Night-mare will sometimes attack the healthiest person when any indigestible food happens to be in his stomach during sleep; but a peculiar habit of body is necessary to render a person liable to it. Those of a contemplative disposition, and of that particular temperament which disposes to hypochondriasis and other nervous diseases, are very subject to its attacks. Sedentary employments, confinement within doors, literary studies, anxiety of mind, etc., all predispose to visitations of Night-mare. Sailors have been observed to be very liable to this disease. Hypochondriacs and pregnant women are also its victims, but the male sex more frequently than the female. In advanced life it is not often met with, except where corpulency, asthma, or a tendency to lethargy exists.

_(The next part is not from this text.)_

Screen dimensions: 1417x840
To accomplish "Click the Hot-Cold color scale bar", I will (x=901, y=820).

The disease always attacks during sleep: if this be heavy, the first approach of the disorder is usually in the shape of a disagreeable dream. The patient imagines himself exposed to some danger, or pursued by an enemy whom he finds it impossible to avoid. Ho frequently feels as if his limbs were tied, or deprived of motion; at other times he fancies himself confined at the bottom of a cavern or vault, and in danger of suffocation. This is often the whole of the sensation which the disease produces, when it goes off either by an oblivious sleep or dream. Here the Night-mare is not fully formed, but only a predisposition to it is shown.

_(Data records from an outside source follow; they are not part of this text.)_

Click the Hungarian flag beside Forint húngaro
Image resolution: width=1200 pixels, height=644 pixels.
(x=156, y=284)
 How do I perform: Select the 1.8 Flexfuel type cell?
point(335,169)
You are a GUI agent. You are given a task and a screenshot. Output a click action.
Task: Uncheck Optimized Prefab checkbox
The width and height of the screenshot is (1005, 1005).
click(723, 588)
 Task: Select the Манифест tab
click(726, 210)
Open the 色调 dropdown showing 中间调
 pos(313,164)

When the paroxysm actually takes place, the uneasiness of the patient in his dream rapidly increases, till it ends in a kind of consciousness that he is in bed and asleep; but he feels oppressed with some weight which confines him on his back and prevents his breathing, which is now become extremely laborious, so that the lungs cannot be fully inflated by any effort he can make. The sensation is now the most painful that can be conceived: the person becomes every instant more awake and conscious of his situation; he makes violent efforts to move his limbs, especially his arms, with the view of throwing off the incumbent weight, but not a muscle can he move; he groans aloud, if he has power to do it, while every effort he makes seems to exhaust the little strength remaining to him. The difficulty of breathing goes on increasing, so that almost every breath he draws seems likely to be his last; the heart generally moves with increased velocity, sometimes is affected with palpitations; the countenance appears ghastly, and the eyes half open. Sometimes there is such a weight and oppression felt, as to lead the sufferer to imagine that some living thing has taken up its position, and is sitting on his chest. The patient, if left to himself, lies in this state generally about a minute or two, when he recovers all at once the power of motion, upon which he either jumps out of bed, or instantly changes his position, so as to awake himself thoroughly. If this be not done, the paroxysm is very apt to return immediately, as the inclination to sleep is almost irresistible, and if yielded to, another paroxysm of Night-mare is almost certain to occur.

When the disease is established, some confusion of the head, singing in the ears, and substances floating before the eyes, will often remain for a time after being roused. There is often, also, a sense of weight at the stomach, an unpleasant taste in the mouth, acceleration of the pulse, and palpitation of the heart.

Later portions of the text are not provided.